Text passage >>
════

Friday, February 26, 2010

Spicy tuna melts

I guess the biggest thing that hit me when I lost my job was the fact that one moment I was a writer and the next I wasn't one anymore. See, it wasn't the money or the humiliation —it was more the fact that for over three years I had defined myself by what I was doing, which was basically writing all day, everyday. And then, after a couple of days, it hit me.

I still am a writer.

I write this blog. I'm writing a novel. And, soon, I'll be writing for other publications. So I really didn't need my job to define who I am. It may seem obvious to most, but to me it wasn't until I started thinking about the possibilities that lay before me. I can now do and be whatever I want. I can travel. I can work for multiple organizations and publications. I don't have to sit in an office for a pre-set amount of hours each week. I can decide to make my own mayo to make tuna melts for lunch which, so far, is the only thing I've done in my new and improved life. But hey, one has to start somewhere, right?

Serves 2

2 English muffins, cut in half and toasted
1 can tuna
1/2 cup of mayo
2 tablespoons capers
1/2 onion, minced
1 jalapeno, minced
Salt and pepper
1 tomato, sliced
4 slices of your favorite cheese

Mix tuna, mayo, capers, onion and jalapeno, and season with salt and pepper.
Divide mixture evenly over the four muffin halves, top with a slice of tomato, season with salt and pepper and top with cheese.
Place under the broiler for 3 or 4 minutes, until cheese is bubbly.

Thursday, February 25, 2010

Pork tenderloin with olives and capers

Well, I guess that I have already failed miserably at posting every day, but I have a good excuse. I swear. See, cooking without a dishwasher is something I'm not used to and after seeing how freaking long it took us to do the damn dishes by hand I kinda went into survival mode (surviving by using the least amount of pots and pans, that is.) But today is the big day when things are gonna change. Between 2 and 4 this afternoon the good folks from Best Buy will be delivering my brand spanking new dishwasher, so I thought I'd celebrate by posting one of my favorite recipes which, incidentally, can be made by using only one pot. It's a win-win situation, right? 

From Cooking Light

  • 1  pound  pork tenderloin, trimmed
  • 1/2  teaspoon  salt
  • 1/2  teaspoon  black pepper
  • 1/4  cup  all-purpose flour
  • 1  tablespoon  olive oil, divided
  • 1/2  cup  dry white wine
  • 1/2  cup  fat-free, less-sodium chicken broth
  • 1/2  cup  coarsely chopped pitted kalamata olives
  • 2  tablespoons  capers
  • 2  tablespoons  chopped fresh flat-leaf parsley
Cut pork crosswise into 8 pieces. Pound each piece to 1/4-inch thickness using a meat mallet or rolling pin. Sprinkle both sides of the pork with salt and pepper. Place the flour in a shallow bowl. Dredge pork in flour.

════

Dataset >>
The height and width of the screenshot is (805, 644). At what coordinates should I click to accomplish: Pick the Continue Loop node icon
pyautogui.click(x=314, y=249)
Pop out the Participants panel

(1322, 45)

════

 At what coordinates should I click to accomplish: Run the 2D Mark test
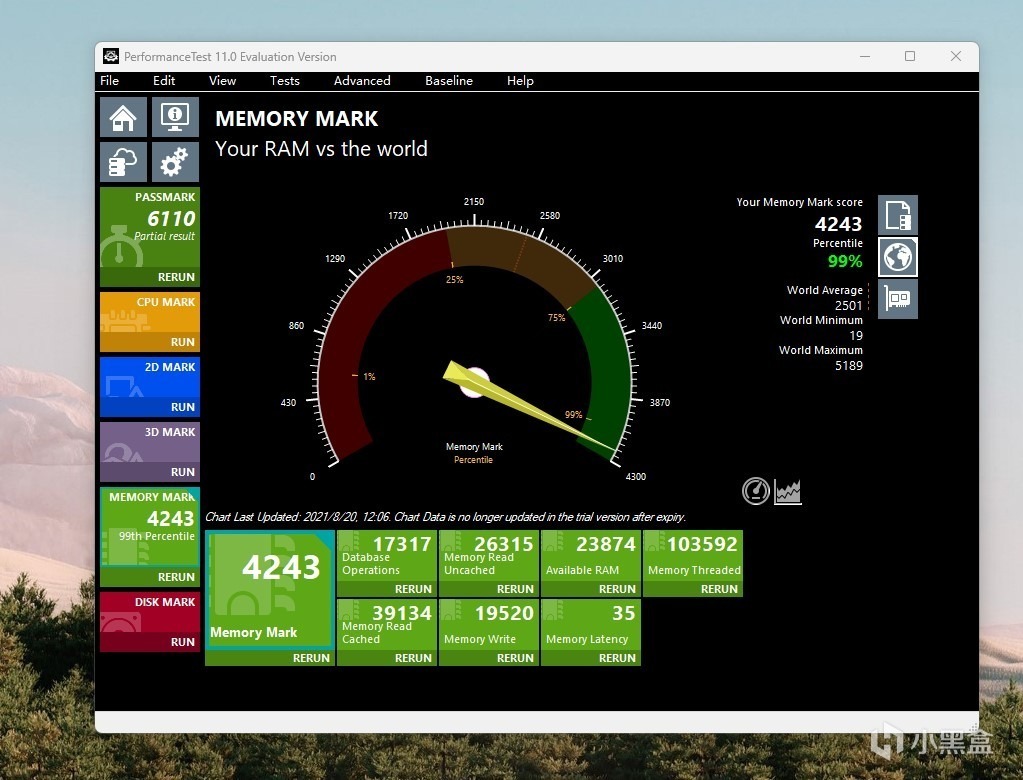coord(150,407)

════

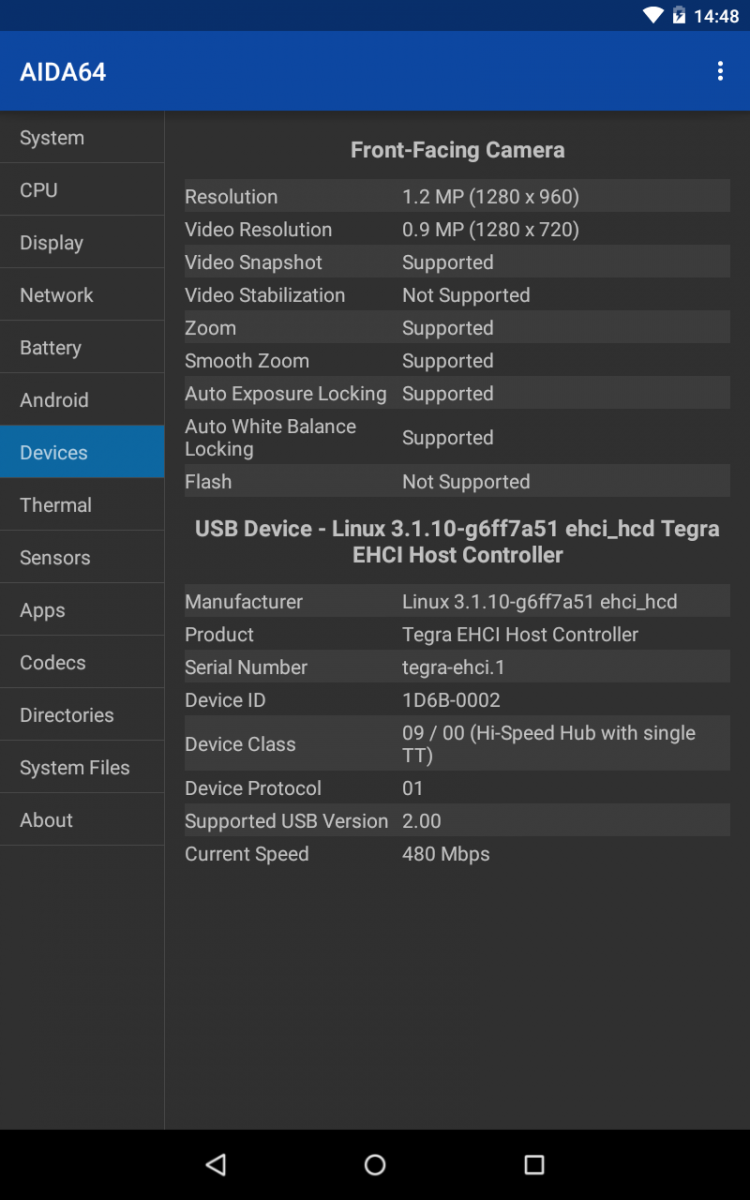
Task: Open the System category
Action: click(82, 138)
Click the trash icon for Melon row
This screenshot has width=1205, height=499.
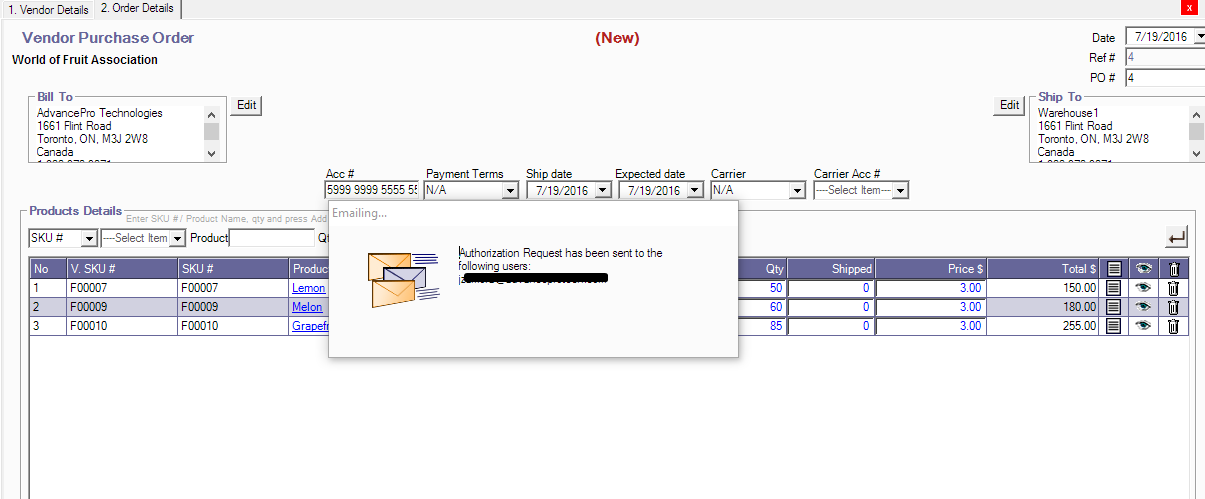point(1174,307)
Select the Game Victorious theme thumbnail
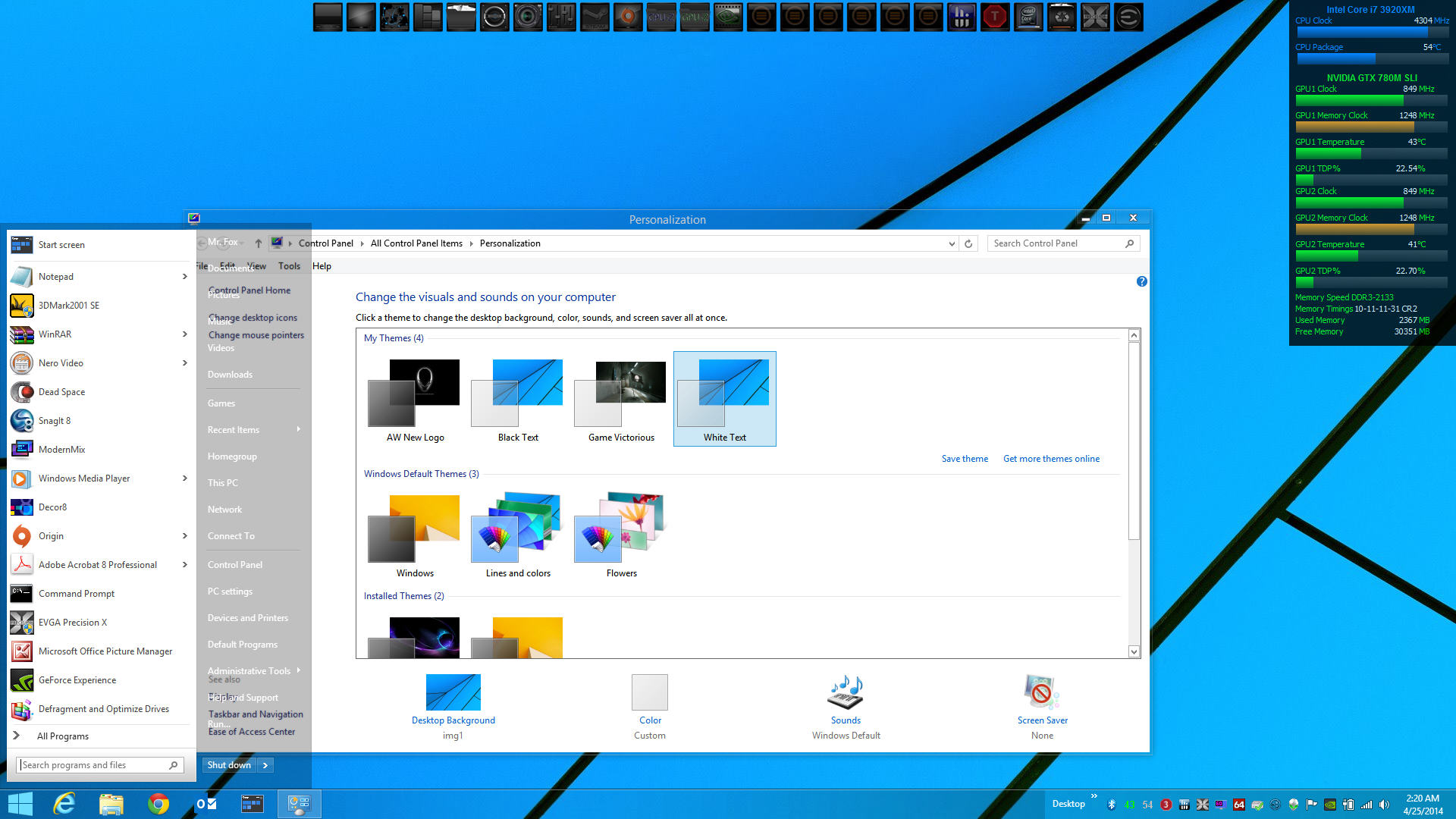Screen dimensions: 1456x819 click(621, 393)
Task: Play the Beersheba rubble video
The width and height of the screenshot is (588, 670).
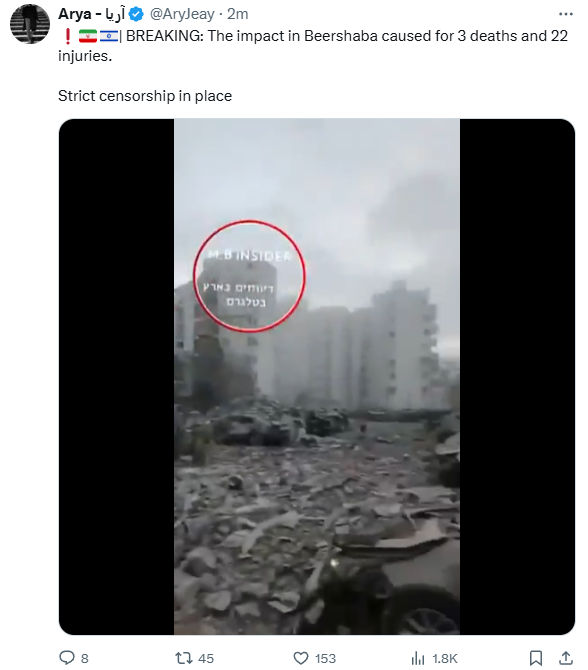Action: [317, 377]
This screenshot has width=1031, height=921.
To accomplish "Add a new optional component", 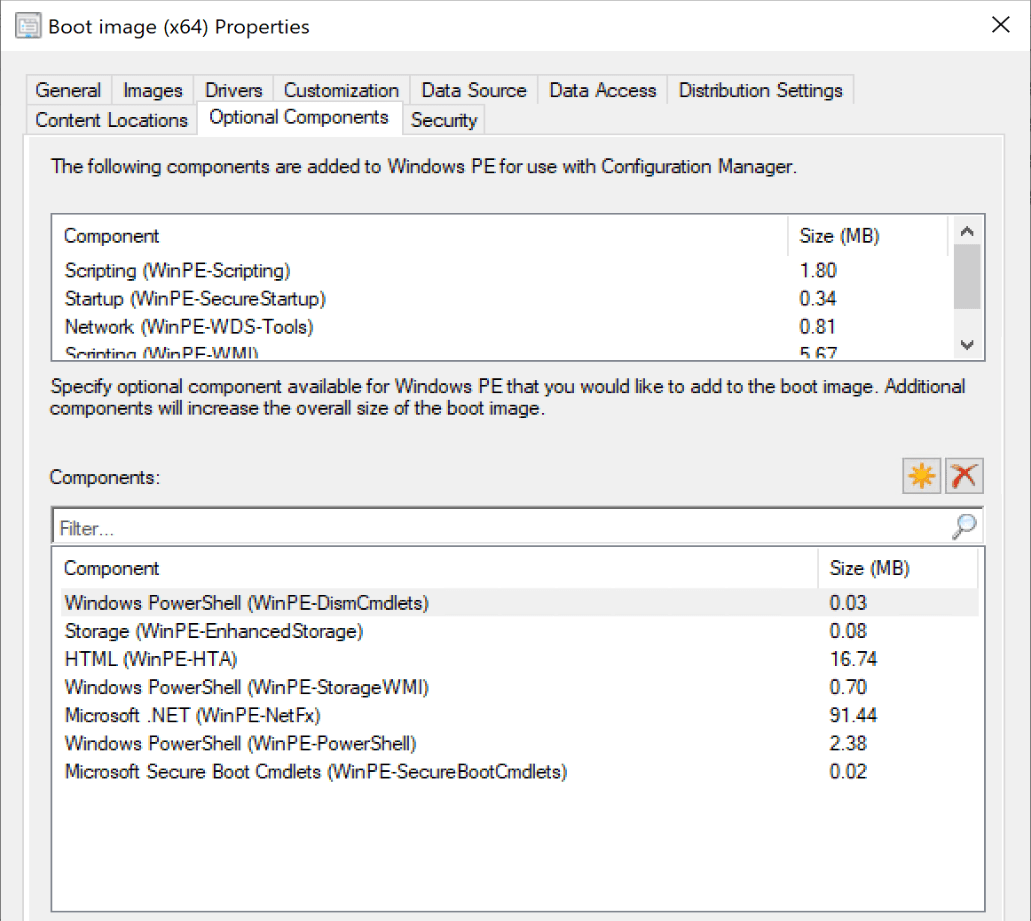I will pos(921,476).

════

Instructions for the task >> Carry on the cooking blog text from its final sentence. None of the material is needed for what follows.

Final result >>
Heat 1 1/2 teaspoons olive oil in a nonstick skillet over medium-high heat. Add pork, and cook 2 minutes on each side or until done. Add wine and broth; bring to a boil. Stir in olives and capers; cook 4 minutes.

Monday, February 22, 2010

Stuffed onions

Let's take a break from soup, shall we? I'm also taking a break from organizing and cleaning the house and today I'm mostly dedicating my time to one of my unfinished novels (writing it, not reading it). Six days into unemployment and still I haven't finished doing any of the things on my to-do list, which could be attributed to the fact that I haven't written a list yet. So here it goes. I'm going to hear back from graduate school at the end of March, which means that until then I have no schedules, no deadlines and no obligations —the perfect time for taking care of all those projects I never took care of before because I was too busy.
To do:
Finish novel
Send novel to publishing house
Organize closet
Sell clothes to Plato's Closet
Organize pantry
Organize bathroom
Bake a cake for Tommy's birthday
Buy a new coffee maker 
Post on blog once a day

What do you think? Will I be able to post once a day... we'll see. Only time can tell.

Serves 6

6 large golden onions
1 1/4 cups (125 g) bread crumbs
1/2 cup milk
2 eggs, beaten
2 tablespoons minced parsley
Olive oil
Grated pecorino romano
Salt & pepper to taste

Peel the onions and briefly blanch them in salted water. When they have cooled cut them in half horizontally, then scoop out the middle sections. Mince what you scoop out.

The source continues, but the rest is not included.